一、概述

在Python中,WSGI(Web Server Gateway Interface)定义了Web服务器与Web应用(或Web框架)之间的标准接口。在WSGI的规范下,各种各样的Web服务器和Web框架都可以很好的交互。

由于WSGI的存在,用Python写一个简单的Web框架也变得非常容易。然而,同很多其他的强大软件一样,要实现一个功能丰富、健壮高效的Web框架并非易事;如果您打算这么做,可能使用一个现成的Web框架(如 Django、Tornado、web.py 等)会是更合适的选择。

本文尝试写一个类似web.py的Web框架。

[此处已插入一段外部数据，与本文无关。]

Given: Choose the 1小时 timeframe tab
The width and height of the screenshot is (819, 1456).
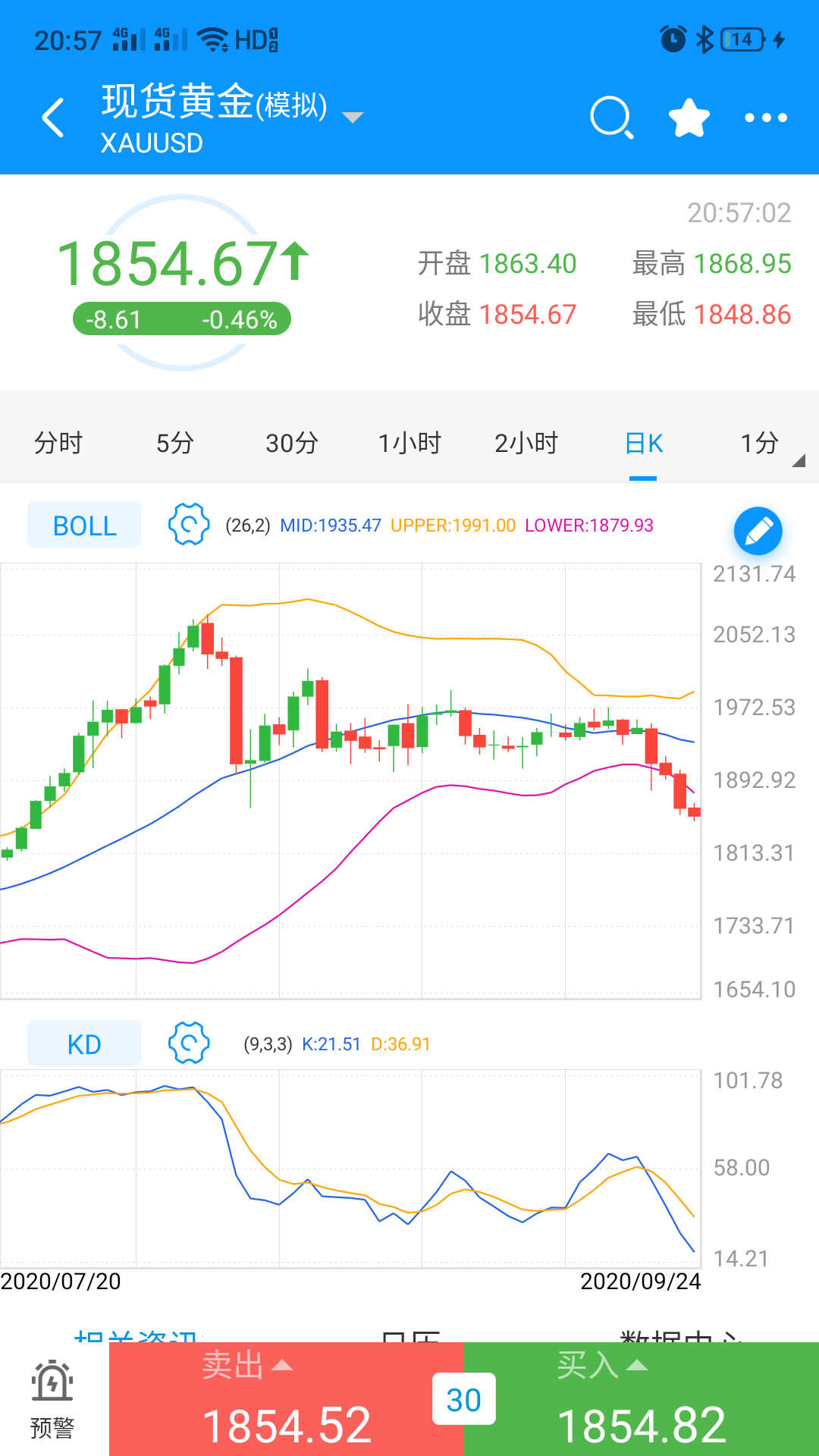Looking at the screenshot, I should (x=410, y=443).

好吧,我承认我夸大其辞了:首先,web.py并不简单;其次,本文只重点实现了 URL调度(URL dispatch)部分。

二、从demo_app开始

首先,作为一个初步体验,我们可以借助 wsgiref.simple_server 来搭建一个简单无比(trivial)的Web应用:

#!/usr/bin/env python
# -*- coding: utf-8 -*-

# demo_app是wsgiref提供的一个简单的application实现
from wsgiref.simple_server import make_server, demo_app

httpd = make_server('', 8086, demo_app)
sa = httpd.socket.getsockname()
print 'http://{0}:{1}/'.format(*sa)

# Respond to requests until process is killed
httpd.serve_forever()

运行脚本:

$ python code.py
http://0.0.0.0:8086/

打开浏览器,输入http://0.0.0.0:8086/后可以看到:一行"Hello world!" 和 众多环境变量值。

三、WSGI中的application

WSGI中规定:application是一个 可调用对象(callable object),它接受 environ 和 start_response 两个参数,并返回一个字符串迭代对象,其中:

  • 可调用对象 包括 函数、方法、 或者 具有__call__方法的 实例;
  • environ 是一个字典对象,包括CGI风格的环境变量(CGI-style environment variables)和 WSGI必需的变量(WSGI-required variables);
  • start_response 是一个可调用对象,它接受两个 常规参数(status,response_headers)和 一个 默认参数(exc_info);
  • 字符串迭代对象 可以是字符串列表、生成器函数或者具有__iter__方法的可迭代实例。更多细节参考 Specification Details

The Application/Framework Side 中给出了一个典型的application实现:

#!/usr/bin/env python
# -*- coding: utf-8 -*-

"""application.py"""

def simple_app(environ, start_response):
    """Simplest possible application object"""
    status = '200 OK'
    response_headers = [('Content-type', 'text/plain')]
    start_response(status, response_headers)
    return ['Hello world!\n']

现在用simple_app来替换demo_app:

#!/usr/bin/env python
# -*- coding: utf-8 -*-

"""code.py"""

from wsgiref.simple_server import make_server
from application import simple_app as app

if __name__ == '__main__':
    httpd = make_server('', 8086, app)
    sa = httpd.socket.getsockname()
    print 'http://{0}:{1}/'.format(*sa)

    # Respond to requests until process is killed
    httpd.serve_forever()

运行脚本code.py后,访问http://0.0.0.0:8086/ 就可以看到那行熟悉的句子:Hello world!

四、区分URL

倒腾了一阵子后,您会发现不管如何改变URL中的path部分,得到的响应都是一样的。因为simple_app只识别host+port部分。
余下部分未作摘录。